Things to do:
A – In the tweet-loading notebook, how many tweets does the printed output say were loaded?
B – Extend the tweet-loading notebook past its final cell, picking up right after the line that prints the percentage with class 1.

In [1]:
import os

In [2]:
input_filename = os.path.join("data", "twitter", "replicable_python_tweets.json")
classes_filename = os.path.join("data", "twitter", "replicable_python_classes.json")

In [3]:
import json
tweets = []
with open(input_filename) as inf:
    for line in inf:
        if len(line.strip()) == 0:
            continue
        tweets.append(json.loads(line)['text'])
print("Loaded {} tweets".format(len(tweets)))

Loaded 117 tweets


In [4]:
with open(classes_filename) as inf:
    labels = json.load(inf)

In [5]:
n_samples = min(len(tweets), len(labels))

In [6]:
sample_tweets = [t.lower() for t in tweets[:n_samples]]
labels = labels[:n_samples]

In [7]:
import numpy as np
y_true = np.array(labels)

In [8]:
print("{:.1f}% have class 1".format(np.mean(y_true == 1) * 100))

Record excerpts:
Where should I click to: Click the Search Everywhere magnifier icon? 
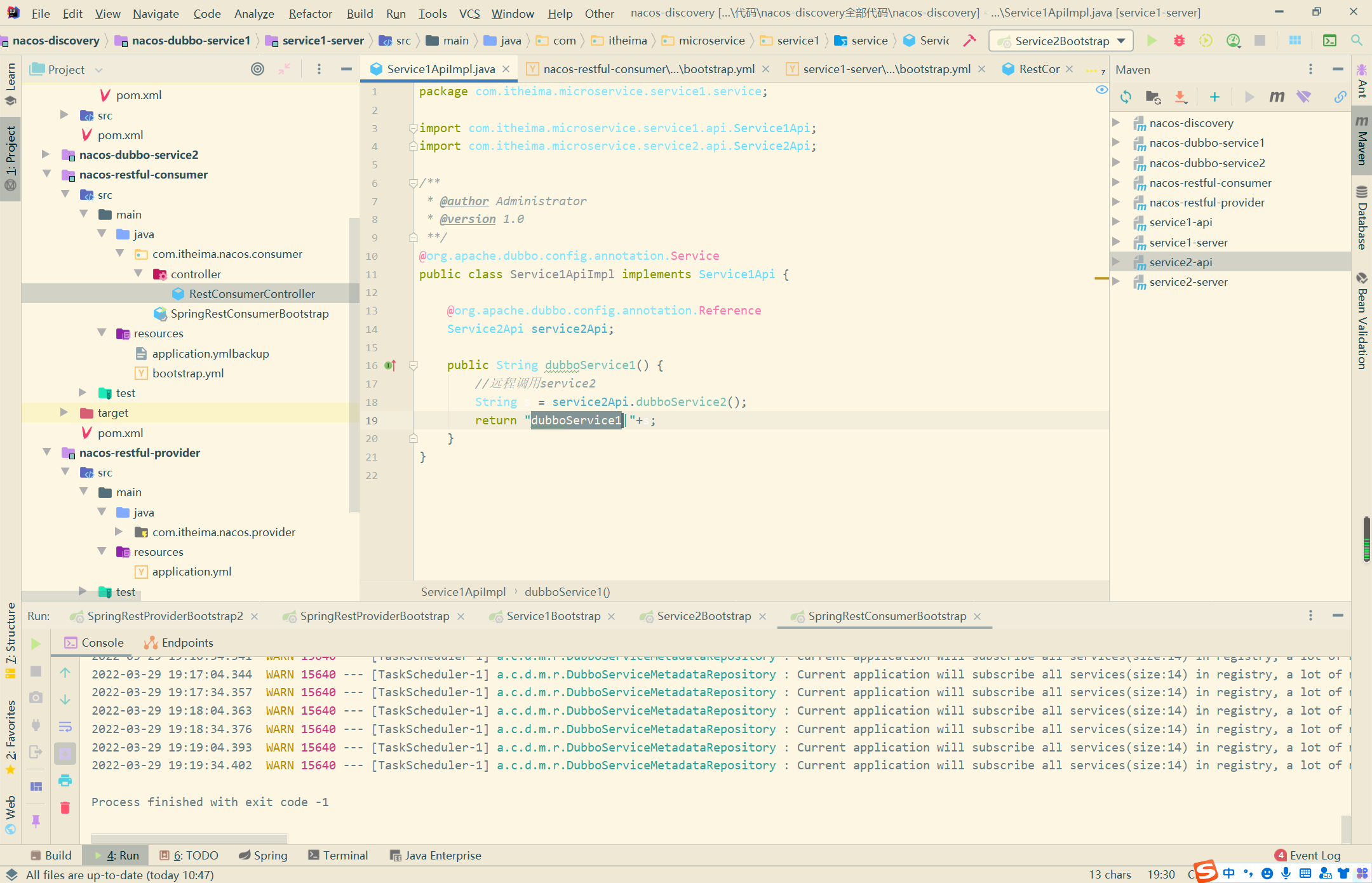1356,41
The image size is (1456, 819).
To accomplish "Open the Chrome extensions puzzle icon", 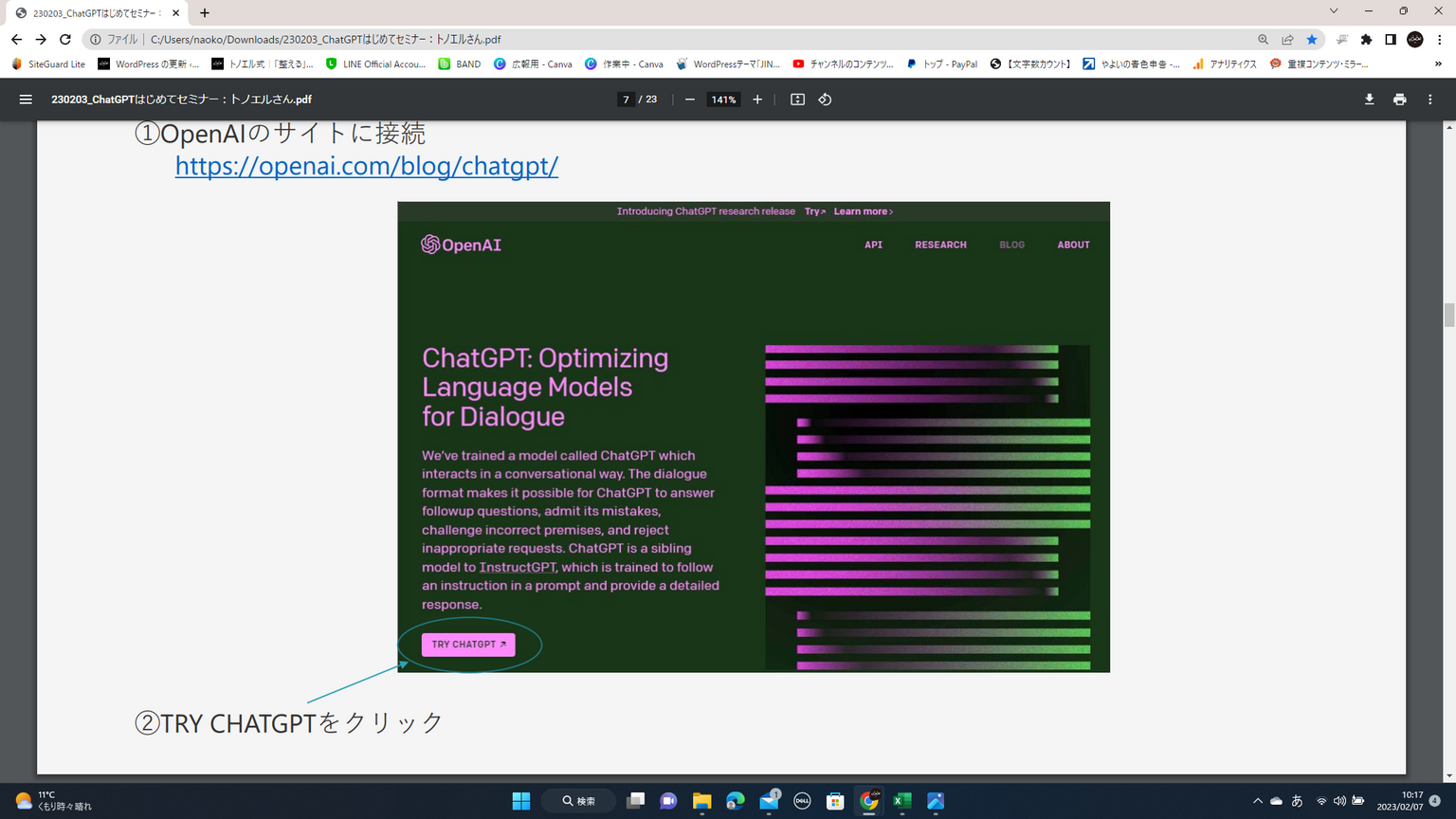I will pyautogui.click(x=1366, y=40).
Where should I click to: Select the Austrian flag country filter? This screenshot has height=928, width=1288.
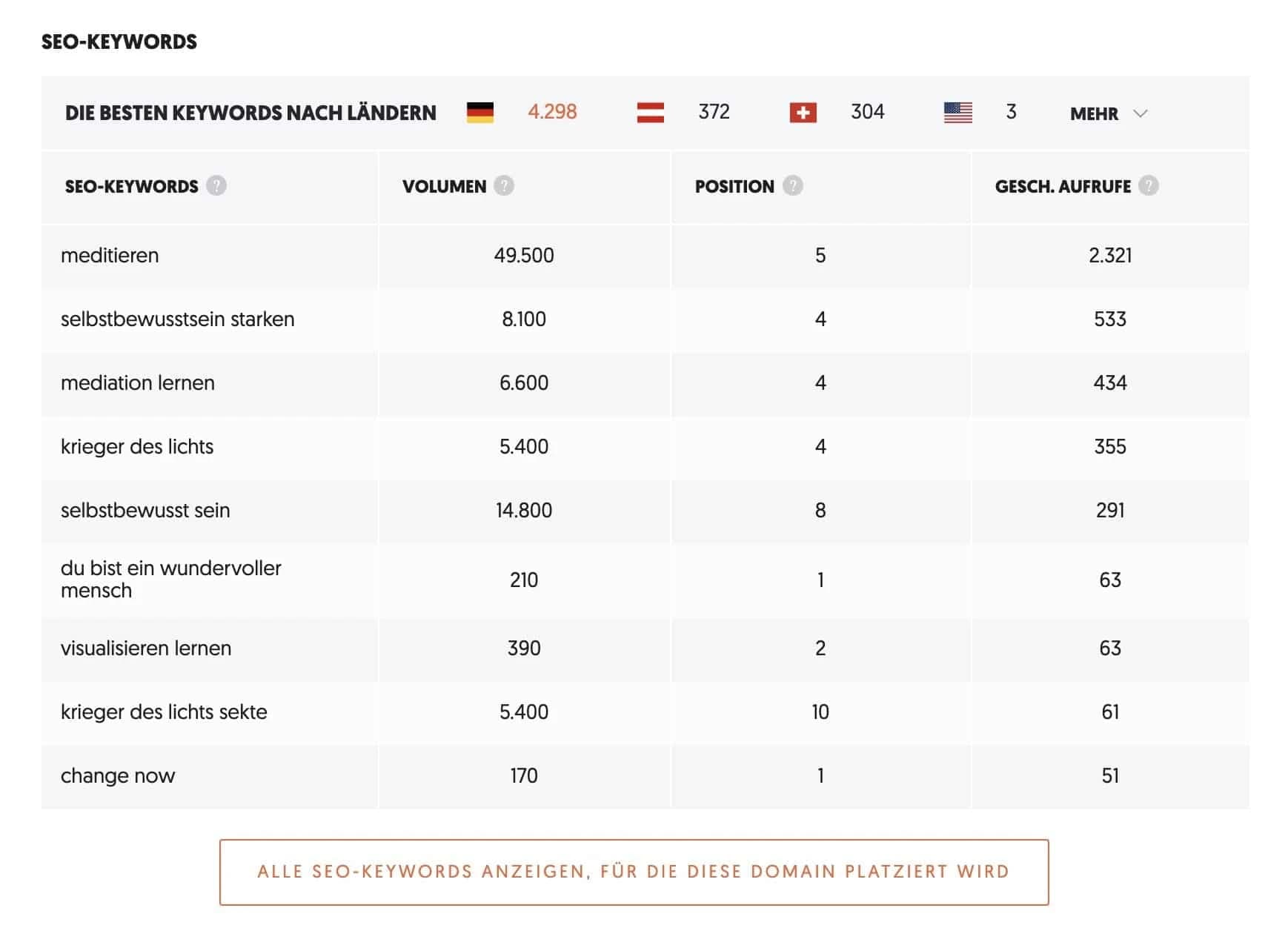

Task-by-task outputs:
A – 117 tweets.

B –
52.1% have class 1


In [9]:
from sklearn.base import TransformerMixin
from nltk import word_tokenize

class NLTKBOW(TransformerMixin):
    def fit(self, X, y=None):
        return self

    def transform(self, X):
        return [{word: True for word in word_tokenize(document)}
                 for document in X]

In [10]:
from sklearn.feature_extraction import DictVectorizer

In [11]:
from sklearn.naive_bayes import BernoulliNB

In [12]:
from sklearn.model_selection import cross_val_score
from sklearn.pipeline import Pipeline
from sklearn.feature_extraction.text import CountVectorizer

In [13]:
pipeline = Pipeline([('bag-of-words', NLTKBOW()),
                     ('vectorizer', DictVectorizer()),
                     ('naive-bayes', BernoulliNB())
                     ])
scores = cross_val_score(pipeline, sample_tweets, y_true, cv=10, scoring='f1')
print("Score: {:.3f}".format(np.mean(scores)))

Score: 0.836


In [14]:
scores

array([0.83333333, 0.66666667, 0.92307692, 0.90909091, 0.90909091,
       0.8       , 0.92307692, 0.66666667, 0.72727273, 1.        ])

In [15]:
model = pipeline.fit(tweets, labels)

In [16]:
import joblib
model_filename = os.path.join("data","twitter","model","python_context.pkl")

In [17]:
joblib.dump(model, model_filename)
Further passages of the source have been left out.